Il frammento del meteorite caduto a Vigarano

Martedì sera la meteora che ha illuminato la notte e provocato un boato che migliaia di ferraresi hanno avvertito. Ma non è stato il primo fenomeno di questo tipo nei cieli estensi.

La scia luminosa e il boato avvertiti martedì sera non sono nuovi per i cieli della provincia di Ferrara.

Ad affermarlo, Enrico Trevisani, Conservatore Museo Civico di Storia Naturale.
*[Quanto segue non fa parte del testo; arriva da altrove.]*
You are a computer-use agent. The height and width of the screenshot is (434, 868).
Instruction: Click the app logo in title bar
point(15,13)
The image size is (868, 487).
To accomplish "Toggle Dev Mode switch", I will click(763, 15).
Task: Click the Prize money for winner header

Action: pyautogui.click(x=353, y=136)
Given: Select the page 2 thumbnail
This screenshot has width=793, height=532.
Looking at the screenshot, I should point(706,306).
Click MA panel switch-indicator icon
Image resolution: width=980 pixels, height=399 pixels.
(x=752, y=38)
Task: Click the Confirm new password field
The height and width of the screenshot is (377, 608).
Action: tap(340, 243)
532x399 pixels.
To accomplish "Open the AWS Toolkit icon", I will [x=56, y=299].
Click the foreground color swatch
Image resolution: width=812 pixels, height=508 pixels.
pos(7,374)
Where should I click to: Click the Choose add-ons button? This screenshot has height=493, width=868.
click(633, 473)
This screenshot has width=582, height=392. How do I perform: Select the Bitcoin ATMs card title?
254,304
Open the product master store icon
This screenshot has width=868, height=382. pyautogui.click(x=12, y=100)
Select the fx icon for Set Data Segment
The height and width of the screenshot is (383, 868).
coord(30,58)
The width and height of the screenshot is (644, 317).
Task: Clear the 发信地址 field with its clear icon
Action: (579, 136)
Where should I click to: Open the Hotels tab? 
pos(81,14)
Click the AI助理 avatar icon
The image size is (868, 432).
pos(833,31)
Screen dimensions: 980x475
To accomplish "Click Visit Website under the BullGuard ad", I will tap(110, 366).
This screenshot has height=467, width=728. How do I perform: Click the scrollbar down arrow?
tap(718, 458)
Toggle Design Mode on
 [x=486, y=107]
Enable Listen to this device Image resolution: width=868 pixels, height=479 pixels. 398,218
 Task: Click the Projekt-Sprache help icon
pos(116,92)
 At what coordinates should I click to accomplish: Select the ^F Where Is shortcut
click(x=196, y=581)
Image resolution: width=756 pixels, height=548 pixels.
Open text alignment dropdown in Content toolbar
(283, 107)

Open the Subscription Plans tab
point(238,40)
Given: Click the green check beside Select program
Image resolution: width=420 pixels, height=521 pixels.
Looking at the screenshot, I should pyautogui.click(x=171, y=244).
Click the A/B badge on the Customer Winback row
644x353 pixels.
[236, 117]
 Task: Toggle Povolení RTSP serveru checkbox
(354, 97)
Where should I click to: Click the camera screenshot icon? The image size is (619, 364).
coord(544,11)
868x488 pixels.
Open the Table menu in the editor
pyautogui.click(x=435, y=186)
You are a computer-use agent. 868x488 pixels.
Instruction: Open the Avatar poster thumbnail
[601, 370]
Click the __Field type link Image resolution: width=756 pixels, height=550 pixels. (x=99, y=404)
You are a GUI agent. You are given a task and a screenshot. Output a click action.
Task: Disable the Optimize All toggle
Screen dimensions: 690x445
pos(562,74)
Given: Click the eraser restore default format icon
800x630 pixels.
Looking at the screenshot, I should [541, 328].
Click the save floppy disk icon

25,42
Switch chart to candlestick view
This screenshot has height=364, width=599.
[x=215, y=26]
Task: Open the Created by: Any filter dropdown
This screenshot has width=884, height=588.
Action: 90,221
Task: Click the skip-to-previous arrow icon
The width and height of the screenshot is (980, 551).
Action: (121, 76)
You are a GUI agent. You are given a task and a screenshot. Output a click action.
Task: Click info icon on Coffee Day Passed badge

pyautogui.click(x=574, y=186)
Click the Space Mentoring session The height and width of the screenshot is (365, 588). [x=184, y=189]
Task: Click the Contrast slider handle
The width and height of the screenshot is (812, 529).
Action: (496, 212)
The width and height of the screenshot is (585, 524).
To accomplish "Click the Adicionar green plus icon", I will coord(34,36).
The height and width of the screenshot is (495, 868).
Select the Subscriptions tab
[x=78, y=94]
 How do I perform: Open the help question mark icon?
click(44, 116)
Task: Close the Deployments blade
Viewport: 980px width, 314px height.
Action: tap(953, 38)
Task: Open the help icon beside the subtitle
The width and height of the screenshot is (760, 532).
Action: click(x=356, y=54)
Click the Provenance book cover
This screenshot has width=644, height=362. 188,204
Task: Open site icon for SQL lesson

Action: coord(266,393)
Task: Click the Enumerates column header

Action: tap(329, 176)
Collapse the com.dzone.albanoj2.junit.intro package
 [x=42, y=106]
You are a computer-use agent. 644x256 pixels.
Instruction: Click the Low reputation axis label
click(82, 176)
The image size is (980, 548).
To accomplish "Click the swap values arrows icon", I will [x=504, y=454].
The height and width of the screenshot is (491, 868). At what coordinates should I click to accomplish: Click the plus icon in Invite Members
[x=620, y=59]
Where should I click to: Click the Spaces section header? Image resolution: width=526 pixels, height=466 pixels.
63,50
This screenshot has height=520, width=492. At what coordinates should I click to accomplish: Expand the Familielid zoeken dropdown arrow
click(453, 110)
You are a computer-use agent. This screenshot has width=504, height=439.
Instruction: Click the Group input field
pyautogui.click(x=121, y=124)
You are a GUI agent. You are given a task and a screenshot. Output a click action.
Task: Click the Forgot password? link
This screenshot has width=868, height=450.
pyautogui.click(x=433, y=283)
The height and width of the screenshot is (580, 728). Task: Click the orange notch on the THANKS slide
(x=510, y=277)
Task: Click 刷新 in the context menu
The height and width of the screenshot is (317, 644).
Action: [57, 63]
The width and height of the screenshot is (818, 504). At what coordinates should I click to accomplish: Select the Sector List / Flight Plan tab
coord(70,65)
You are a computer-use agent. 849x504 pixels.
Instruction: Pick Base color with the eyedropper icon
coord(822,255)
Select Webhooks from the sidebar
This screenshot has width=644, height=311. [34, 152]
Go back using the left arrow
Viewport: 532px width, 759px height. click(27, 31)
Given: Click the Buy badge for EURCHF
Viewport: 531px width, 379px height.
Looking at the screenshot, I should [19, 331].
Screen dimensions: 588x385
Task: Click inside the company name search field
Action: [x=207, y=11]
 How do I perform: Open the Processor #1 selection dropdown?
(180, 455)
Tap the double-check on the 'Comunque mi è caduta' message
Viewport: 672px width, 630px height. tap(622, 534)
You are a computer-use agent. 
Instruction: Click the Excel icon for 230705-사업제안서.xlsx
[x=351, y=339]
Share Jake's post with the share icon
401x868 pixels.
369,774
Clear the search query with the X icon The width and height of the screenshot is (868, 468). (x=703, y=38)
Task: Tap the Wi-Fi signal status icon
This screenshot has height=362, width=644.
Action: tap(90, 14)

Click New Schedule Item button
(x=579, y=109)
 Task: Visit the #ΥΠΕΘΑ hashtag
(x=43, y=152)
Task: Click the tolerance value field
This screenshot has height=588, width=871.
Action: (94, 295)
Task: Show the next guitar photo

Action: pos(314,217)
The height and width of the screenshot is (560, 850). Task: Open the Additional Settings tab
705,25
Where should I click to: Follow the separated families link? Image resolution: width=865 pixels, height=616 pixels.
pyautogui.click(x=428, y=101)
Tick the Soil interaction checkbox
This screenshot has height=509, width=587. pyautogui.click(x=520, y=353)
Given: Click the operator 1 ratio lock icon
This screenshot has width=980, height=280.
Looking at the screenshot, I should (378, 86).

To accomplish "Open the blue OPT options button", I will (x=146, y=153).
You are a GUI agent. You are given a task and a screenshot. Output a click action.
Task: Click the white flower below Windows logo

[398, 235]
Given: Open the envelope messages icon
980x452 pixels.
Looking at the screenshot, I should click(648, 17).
In altre occasioni i cieli ferraresi sono stati solcati da corpi celesti e, di due eventi, si hanno testimonianze fisiche: la meteorite di Renazzo del 1824 e quella di Vigarano del 1910; di quest’ultimo meteorite, il Museo di Storia Naturale ne conserva circa quasi un chilo e mezzo (altri frammenti sono conservati a Washington, Parigi, Londra e in altri luoghi).

La meteorite di Vigarano è caduta il 22 gennaio 1910 alle ore 21,30 circa, a poco più di un centinaio di metri dalla chiesa di Vigarano Pieve, ad ovest di Ferrara. Le testimonianze dirette della caduta riportano una scia molto luminosa di colore verde-rossastro, a cui hanno fatto seguito due forti scoppi, intervallati da un sibilo.

La massa principale, quasi dodici chili, è stata ritrovata immediatamente dopo la caduta a tre metri da una casa colonica, provocò un cratere profondo circa 70 cm per oltre 1.5 m di diametro. La massa secondaria, quattro chili e mezzo, è stata ritrovata a poche centinaia di metri, nel febbraio 1910.

La meteorite di Vigarano, insieme alla meteorite di Renazzo, sono due delle 38 meteoriti italiane ufficialmente riconosciute.